WHAT THE TASK REQUIRES
Copy the lines from the one containing "This screenshot has" through the end of the entries below, both ends included. Leave the pictures out of your copy.

Collected data entries:
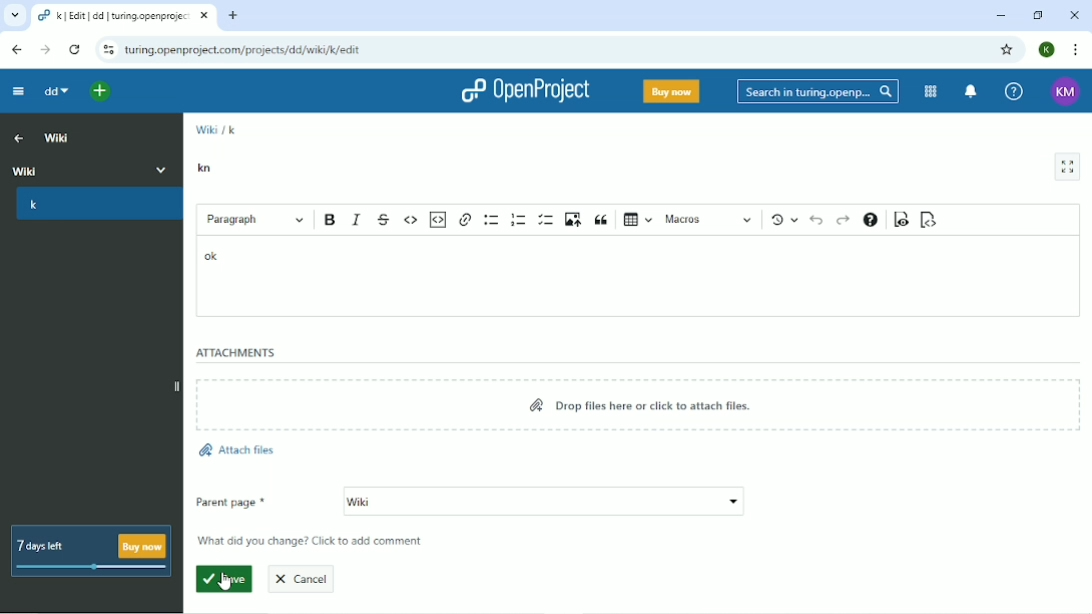 The width and height of the screenshot is (1092, 614). What do you see at coordinates (411, 218) in the screenshot?
I see `Code ` at bounding box center [411, 218].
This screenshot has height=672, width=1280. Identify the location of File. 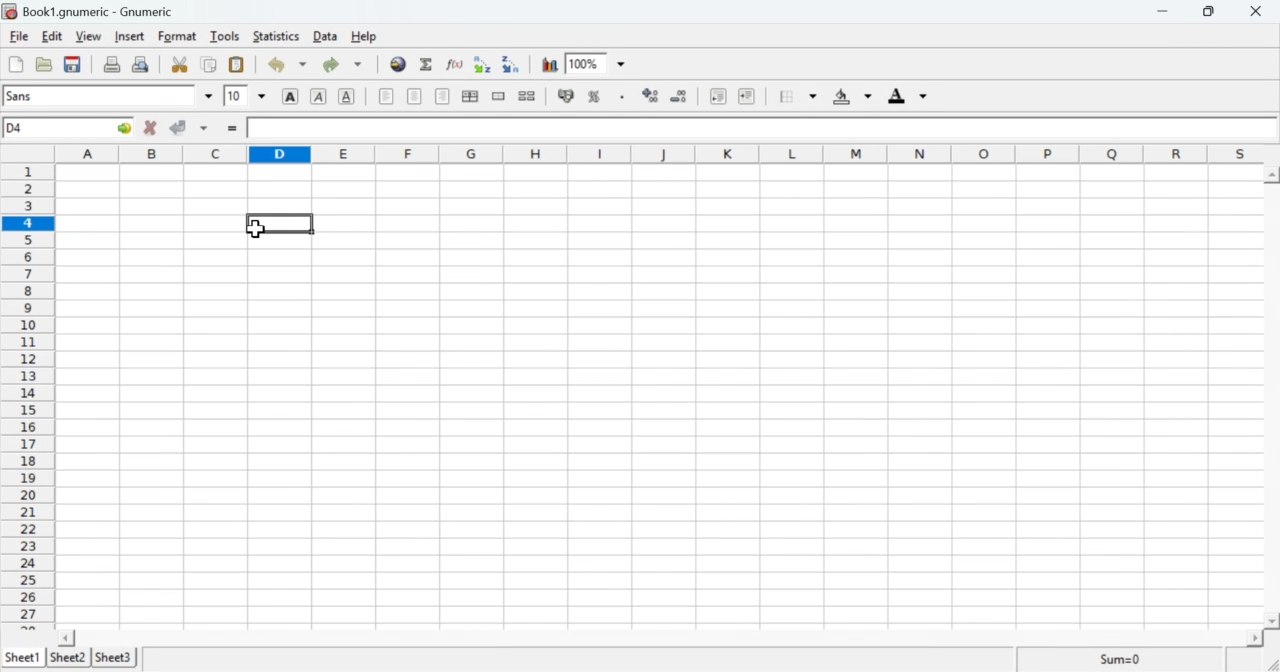
(19, 37).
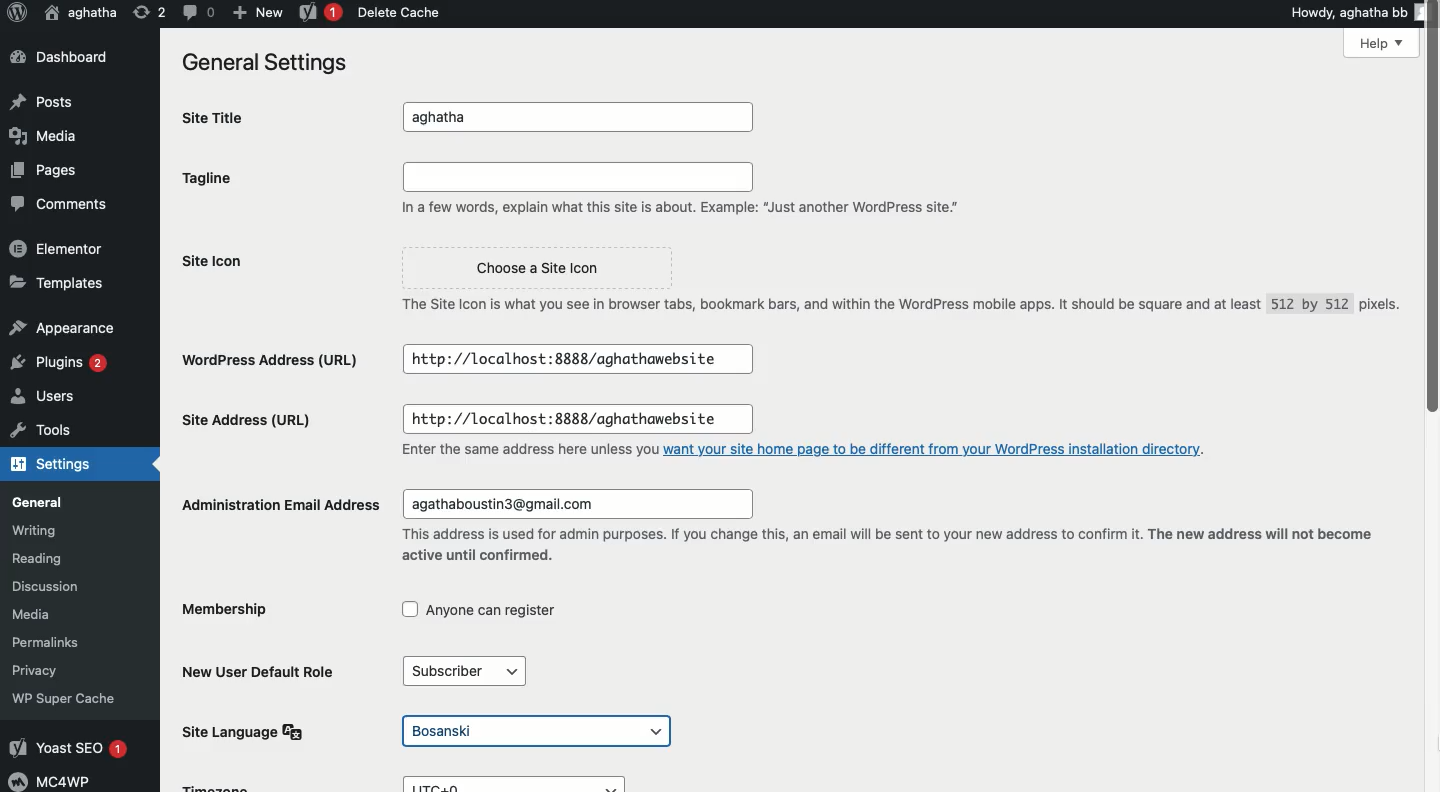  Describe the element at coordinates (573, 505) in the screenshot. I see `agathaboustin3@gmail.com` at that location.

ANSWER FOR THE TASK
This screenshot has height=672, width=1280. Identify the location of File. 
(19, 37).
  Describe the element at coordinates (573, 505) in the screenshot. I see `agathaboustin3@gmail.com` at that location.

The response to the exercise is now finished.